One frequent recurring theme in Mahler criticism during his lifetime was that he wrote "program music without a program", that his music was inexplicable without some kind of extra-musical reference.


----------



## ahammel (Oct 10, 2012)

Mahlerian said:


> Why was it received so poorly? Well, the audience came ready to hate whatever was played, and the Viennese did love their scandals. Furthermore, they had been restlessly waiting through Webern's Six Orchestral Pieces, Schoenberg's Chamber Symphony in E, and Zemlinsky's Maeterlinck Lieder, so tensions were already running high.

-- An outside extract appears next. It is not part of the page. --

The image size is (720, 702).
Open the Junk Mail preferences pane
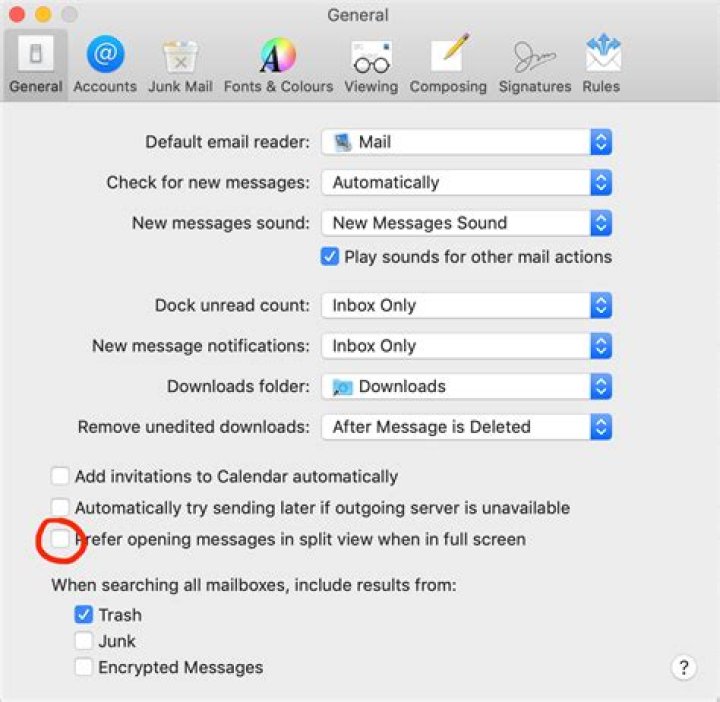click(180, 64)
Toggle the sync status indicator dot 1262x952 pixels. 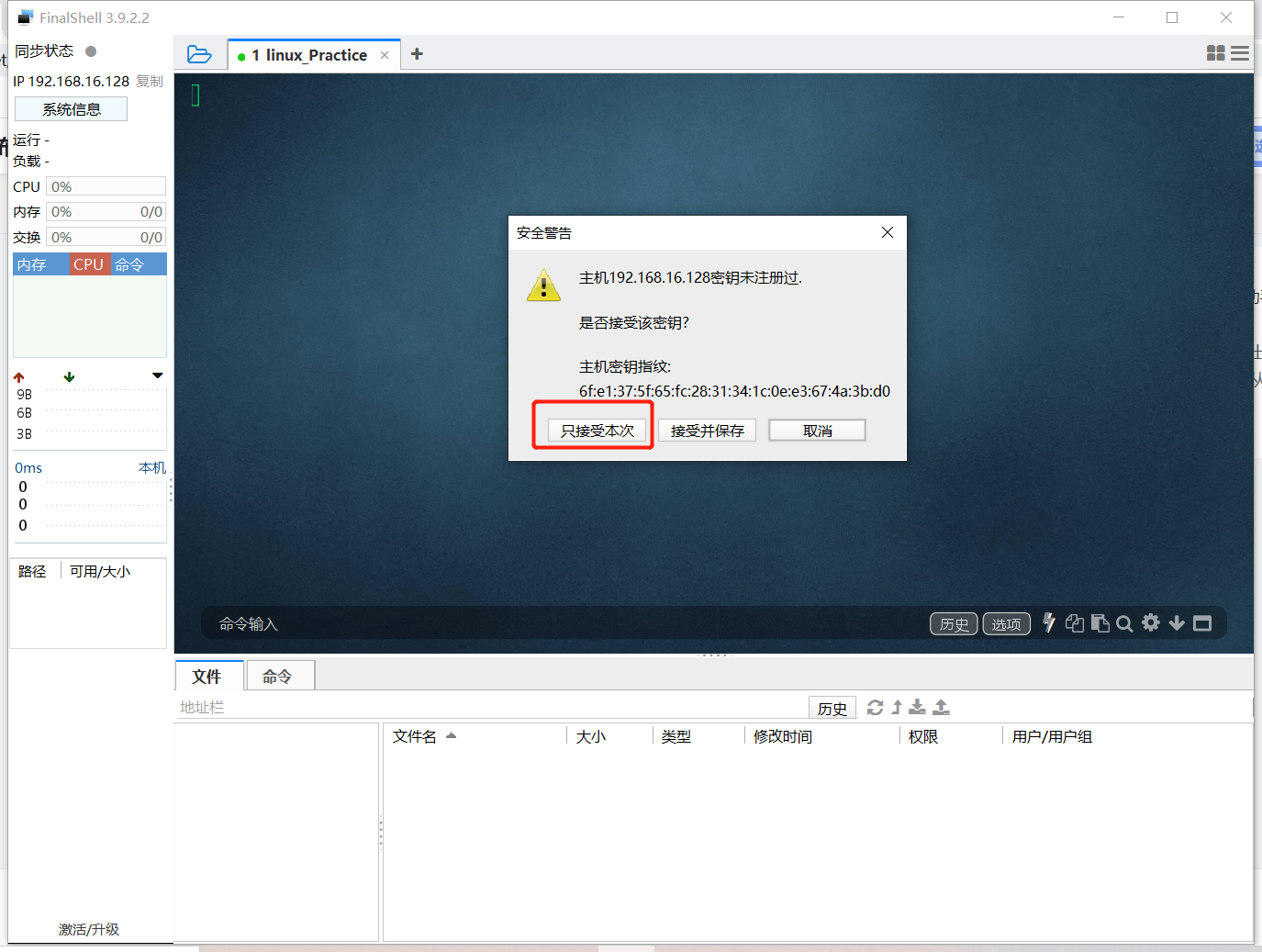tap(90, 51)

That's some kind of programming!


----------



## KenOC (Mar 7, 2011)

Bizet's Carmen had a poor premiere and early history. For performances after the premiere, management had to give away many tickets to fill the seats, and the reviews were generally poor. Bizet died on the day of the 33rd performance, and the work was shortly hailed as a masterpiece.


----------



## GGluek (Dec 11, 2011)

Tippett's Second Symphony broke down during it first performance -- for reasons that were not his fault.


----------



## GreenMamba (Oct 14, 2012)

GGluek said:


> Tippett's Second Symphony broke down during it first performance -- for reasons that were not his fault.


I hadn't heard the story before, bu Wikipedia gives an interesting re-telling:



> Recent scholarship, however, indicates that the cause of the collapse lay rather with the flute getting lost and beginning a solo passage bar too early; the woodwind section en masse proceeded to get a bar ahead of the strings. When the horns (who were taking their cues from the woodwind parts) joined in the melee by coming in a bar too early also, Boult took the decision to halt the performance. Up to the point of halting, the string section had been serenely playing on, ignoring the confusion in the rest of the orchestra; they were still together, and had arrived at the correct point.


----------



## KenOC (Mar 7, 2011)

The premiere of Rachmaninoff's Symphony #1 was as total a disaster as can be imagined. Glazunov, who conducted, didn't understand the music and there were insufficient rehearsals. Some reported that Glazunov was drunk on the podium as well... Rachmaninoff fled before the performance was over.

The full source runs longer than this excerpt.